Your rechargeable, non-porous, multi-speed adjustable New Year’s resolution, which will fit neatly into your toy box, is: “This year, I will accept that my sex drive ebbs and flows, and I will do my best not to stress out and try to force things when I’m at low tide.”
If you and your lady have low sex drives, chances are good you’ll always have low sex drives. The Incredible Bone Marathon you had when you discovered your compatible kinks was, in all probability, analogous to the honeymoon period a lot of couples have at the beginning of a relationship, when everything is thrilling and new and your energy seems boundless and everyday worries have yet to intrude on your bliss. Now that excitement is wearing off, and you’re settling down into what’s likely to be your sexual routine from here on out—which means less sex, because, as you mentioned, neither of you has a very high libido.

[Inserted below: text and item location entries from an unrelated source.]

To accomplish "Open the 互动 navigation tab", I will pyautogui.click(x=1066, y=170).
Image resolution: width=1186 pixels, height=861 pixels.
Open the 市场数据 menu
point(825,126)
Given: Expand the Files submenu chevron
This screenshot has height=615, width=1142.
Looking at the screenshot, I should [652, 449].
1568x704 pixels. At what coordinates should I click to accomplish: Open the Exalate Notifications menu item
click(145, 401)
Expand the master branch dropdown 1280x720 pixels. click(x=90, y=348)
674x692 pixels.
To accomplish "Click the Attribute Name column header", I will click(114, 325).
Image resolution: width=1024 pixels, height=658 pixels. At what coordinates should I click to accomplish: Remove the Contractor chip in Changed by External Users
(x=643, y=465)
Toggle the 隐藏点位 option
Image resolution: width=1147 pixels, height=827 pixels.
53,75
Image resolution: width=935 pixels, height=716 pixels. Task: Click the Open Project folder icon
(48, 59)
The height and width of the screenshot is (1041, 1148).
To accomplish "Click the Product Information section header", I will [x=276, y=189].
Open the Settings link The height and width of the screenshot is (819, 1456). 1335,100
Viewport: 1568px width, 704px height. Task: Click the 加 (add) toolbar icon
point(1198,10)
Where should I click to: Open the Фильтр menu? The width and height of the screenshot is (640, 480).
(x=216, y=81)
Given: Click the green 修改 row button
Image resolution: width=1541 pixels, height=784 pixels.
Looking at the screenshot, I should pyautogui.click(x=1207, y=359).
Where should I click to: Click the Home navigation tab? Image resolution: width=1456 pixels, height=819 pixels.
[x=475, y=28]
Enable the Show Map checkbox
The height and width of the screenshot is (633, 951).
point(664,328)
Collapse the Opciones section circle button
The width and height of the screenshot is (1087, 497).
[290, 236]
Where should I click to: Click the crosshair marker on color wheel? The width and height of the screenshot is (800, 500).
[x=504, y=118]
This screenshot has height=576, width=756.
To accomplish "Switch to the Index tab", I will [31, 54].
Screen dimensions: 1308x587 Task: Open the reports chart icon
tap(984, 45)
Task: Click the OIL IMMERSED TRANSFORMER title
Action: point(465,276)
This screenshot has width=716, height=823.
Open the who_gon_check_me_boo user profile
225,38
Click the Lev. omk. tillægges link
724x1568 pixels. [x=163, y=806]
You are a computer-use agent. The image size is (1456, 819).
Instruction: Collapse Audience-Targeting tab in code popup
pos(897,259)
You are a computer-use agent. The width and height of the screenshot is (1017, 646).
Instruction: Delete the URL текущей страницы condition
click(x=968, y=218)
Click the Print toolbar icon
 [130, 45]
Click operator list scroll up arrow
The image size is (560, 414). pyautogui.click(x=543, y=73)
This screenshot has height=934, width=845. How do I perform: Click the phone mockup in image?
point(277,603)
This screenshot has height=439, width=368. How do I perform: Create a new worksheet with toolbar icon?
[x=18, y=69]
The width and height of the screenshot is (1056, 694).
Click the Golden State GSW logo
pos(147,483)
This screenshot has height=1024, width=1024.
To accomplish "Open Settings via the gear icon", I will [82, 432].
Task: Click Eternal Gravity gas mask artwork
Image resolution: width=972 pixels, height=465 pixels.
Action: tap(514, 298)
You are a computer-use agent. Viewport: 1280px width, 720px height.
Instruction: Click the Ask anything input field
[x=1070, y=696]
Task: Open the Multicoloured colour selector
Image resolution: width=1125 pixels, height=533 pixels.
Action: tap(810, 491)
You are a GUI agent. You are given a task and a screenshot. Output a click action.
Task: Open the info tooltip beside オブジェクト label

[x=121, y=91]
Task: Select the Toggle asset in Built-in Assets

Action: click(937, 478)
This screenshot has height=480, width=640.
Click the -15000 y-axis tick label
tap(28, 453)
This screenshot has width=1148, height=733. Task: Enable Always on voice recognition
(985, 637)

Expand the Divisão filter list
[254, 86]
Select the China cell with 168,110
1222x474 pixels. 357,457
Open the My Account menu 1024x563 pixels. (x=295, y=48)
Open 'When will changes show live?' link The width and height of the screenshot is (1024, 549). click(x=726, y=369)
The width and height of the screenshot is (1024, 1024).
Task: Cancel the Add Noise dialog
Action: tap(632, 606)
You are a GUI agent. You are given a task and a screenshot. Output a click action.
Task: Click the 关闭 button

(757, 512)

The good news is that you have probably not worn out your kinks from overuse. There’s always a chance that you’re the outliers, of course, but most people will tell you with a fair amount of confidence that Kinks Are Forever (like diamonds, but without all the artificially inflated prices and restrictive gender roles). Yes, sometimes you try out something you’ve been fantasizing about and realize you like it way less in real life than in your head, but usually that happens out of the gate, not after weeks of relentless fucking. Give yourselves some time to recharge your batteries (both figuratively and literally, because nothing says “I’m committed to lowering my carbon footprint in 2014” like greener sex toys), and I’d be willing to bet your kinks will start to feel exciting again before too long.